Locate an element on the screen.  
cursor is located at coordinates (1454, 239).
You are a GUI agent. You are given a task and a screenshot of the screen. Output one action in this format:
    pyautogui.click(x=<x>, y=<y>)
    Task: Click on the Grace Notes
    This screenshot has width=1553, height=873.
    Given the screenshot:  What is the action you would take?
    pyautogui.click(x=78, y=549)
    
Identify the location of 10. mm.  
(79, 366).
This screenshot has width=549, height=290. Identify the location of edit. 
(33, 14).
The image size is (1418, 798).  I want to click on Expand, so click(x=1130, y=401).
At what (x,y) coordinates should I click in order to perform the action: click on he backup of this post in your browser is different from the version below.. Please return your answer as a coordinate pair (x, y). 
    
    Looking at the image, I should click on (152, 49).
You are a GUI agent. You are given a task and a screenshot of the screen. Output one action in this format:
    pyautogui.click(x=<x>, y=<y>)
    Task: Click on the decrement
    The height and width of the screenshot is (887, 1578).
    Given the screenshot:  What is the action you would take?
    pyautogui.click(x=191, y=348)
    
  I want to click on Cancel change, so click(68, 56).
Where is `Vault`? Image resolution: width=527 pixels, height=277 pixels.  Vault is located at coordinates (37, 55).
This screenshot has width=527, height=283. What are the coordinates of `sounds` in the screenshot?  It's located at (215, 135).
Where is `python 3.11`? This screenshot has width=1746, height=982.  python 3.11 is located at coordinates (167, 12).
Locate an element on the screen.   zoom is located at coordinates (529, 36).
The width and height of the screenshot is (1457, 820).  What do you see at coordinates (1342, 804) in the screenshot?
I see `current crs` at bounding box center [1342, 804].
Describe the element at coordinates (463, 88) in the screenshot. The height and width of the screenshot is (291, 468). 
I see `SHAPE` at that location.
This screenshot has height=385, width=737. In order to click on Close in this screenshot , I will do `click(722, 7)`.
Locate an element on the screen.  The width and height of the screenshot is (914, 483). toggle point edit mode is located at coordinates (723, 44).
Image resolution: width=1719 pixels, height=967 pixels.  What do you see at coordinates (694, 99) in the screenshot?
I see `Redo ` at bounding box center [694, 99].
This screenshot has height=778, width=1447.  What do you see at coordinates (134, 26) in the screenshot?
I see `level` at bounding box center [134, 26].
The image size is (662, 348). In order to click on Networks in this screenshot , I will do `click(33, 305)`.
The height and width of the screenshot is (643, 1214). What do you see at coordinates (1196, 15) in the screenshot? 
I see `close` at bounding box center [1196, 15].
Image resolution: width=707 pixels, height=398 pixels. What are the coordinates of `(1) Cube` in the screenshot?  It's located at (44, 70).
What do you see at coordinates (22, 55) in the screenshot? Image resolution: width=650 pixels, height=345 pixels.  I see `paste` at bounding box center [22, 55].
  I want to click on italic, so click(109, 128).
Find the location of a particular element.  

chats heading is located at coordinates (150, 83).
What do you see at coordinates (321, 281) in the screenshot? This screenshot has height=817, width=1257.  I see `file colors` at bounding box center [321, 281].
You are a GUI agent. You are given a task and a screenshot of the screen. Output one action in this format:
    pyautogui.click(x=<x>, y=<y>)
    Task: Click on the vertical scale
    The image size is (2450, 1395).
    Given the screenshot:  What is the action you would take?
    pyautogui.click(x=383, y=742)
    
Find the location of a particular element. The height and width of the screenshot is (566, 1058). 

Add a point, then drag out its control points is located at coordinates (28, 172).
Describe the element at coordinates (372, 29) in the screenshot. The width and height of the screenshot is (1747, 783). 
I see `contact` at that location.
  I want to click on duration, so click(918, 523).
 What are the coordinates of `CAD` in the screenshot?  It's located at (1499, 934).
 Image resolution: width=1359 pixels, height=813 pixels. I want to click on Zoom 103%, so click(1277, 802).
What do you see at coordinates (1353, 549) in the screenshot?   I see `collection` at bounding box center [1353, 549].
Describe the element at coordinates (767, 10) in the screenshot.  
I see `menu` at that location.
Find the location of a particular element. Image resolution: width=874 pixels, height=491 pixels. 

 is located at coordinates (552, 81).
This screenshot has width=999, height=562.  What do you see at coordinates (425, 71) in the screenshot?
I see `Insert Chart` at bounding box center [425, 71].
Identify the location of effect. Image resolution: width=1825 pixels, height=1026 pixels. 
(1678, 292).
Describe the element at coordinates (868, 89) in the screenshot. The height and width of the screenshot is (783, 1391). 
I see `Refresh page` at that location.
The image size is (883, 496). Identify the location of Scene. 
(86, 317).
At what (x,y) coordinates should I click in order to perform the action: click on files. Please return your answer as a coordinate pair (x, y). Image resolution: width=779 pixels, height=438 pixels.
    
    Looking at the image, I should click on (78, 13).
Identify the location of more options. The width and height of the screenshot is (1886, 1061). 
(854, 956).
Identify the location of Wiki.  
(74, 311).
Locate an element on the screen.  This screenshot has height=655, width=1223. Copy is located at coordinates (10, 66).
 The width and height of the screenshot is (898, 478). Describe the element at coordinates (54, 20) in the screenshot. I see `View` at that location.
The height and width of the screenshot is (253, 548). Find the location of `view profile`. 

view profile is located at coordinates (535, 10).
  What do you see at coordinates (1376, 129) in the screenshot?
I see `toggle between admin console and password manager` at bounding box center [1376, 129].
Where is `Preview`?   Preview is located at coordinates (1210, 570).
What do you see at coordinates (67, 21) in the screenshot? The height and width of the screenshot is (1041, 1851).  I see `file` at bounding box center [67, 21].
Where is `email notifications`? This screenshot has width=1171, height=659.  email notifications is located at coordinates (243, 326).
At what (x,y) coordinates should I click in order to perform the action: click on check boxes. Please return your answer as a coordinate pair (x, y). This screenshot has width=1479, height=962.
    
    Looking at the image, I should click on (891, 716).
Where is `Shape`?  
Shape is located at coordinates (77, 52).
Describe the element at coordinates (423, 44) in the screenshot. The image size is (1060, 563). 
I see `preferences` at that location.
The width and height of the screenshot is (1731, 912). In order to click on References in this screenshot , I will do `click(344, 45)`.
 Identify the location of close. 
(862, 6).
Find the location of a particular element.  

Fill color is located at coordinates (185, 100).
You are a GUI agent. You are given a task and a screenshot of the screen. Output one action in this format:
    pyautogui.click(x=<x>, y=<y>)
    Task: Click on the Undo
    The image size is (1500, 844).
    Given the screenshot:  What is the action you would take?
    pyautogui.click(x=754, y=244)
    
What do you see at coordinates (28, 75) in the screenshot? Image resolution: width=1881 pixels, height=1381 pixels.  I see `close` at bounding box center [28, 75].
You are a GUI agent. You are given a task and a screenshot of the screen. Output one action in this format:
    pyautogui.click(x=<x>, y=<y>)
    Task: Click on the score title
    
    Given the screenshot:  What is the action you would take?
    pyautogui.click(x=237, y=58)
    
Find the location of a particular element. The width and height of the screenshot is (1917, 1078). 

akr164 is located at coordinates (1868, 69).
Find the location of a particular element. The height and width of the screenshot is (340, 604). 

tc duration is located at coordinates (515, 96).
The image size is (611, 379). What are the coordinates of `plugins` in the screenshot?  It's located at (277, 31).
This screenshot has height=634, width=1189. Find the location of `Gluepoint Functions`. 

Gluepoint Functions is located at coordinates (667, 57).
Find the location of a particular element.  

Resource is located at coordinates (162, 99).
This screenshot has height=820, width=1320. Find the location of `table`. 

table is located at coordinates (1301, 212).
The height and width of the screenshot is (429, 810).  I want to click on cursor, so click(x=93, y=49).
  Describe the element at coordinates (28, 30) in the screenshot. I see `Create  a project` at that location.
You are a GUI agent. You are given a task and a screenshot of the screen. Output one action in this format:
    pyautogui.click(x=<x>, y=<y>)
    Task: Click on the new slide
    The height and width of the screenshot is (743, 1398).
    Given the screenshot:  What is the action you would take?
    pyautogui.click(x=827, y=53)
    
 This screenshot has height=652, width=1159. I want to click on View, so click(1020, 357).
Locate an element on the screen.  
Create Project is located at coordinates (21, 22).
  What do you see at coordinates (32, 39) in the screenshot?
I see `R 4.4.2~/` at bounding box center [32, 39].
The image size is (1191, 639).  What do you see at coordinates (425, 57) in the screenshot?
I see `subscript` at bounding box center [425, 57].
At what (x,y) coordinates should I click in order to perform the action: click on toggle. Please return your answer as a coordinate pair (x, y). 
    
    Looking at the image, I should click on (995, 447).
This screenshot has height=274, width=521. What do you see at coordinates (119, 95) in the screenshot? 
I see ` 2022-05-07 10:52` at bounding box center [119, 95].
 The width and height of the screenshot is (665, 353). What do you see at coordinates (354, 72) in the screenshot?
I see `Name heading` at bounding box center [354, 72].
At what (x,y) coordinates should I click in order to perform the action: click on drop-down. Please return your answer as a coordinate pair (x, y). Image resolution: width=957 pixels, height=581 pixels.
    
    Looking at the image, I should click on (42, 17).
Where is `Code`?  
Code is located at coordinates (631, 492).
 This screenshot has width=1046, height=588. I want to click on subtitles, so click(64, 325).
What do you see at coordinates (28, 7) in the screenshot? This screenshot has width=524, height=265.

•••

Rewrite the stretch from the line containing "Image resolution: width=1719" through the line containing "center [134, 26].", putting "Screen resolution" in place of "Image resolution" and keeping everything else the same.

Screen resolution: width=1719 pixels, height=967 pixels.  What do you see at coordinates (694, 99) in the screenshot?
I see `Redo ` at bounding box center [694, 99].
This screenshot has height=778, width=1447.  What do you see at coordinates (134, 26) in the screenshot?
I see `level` at bounding box center [134, 26].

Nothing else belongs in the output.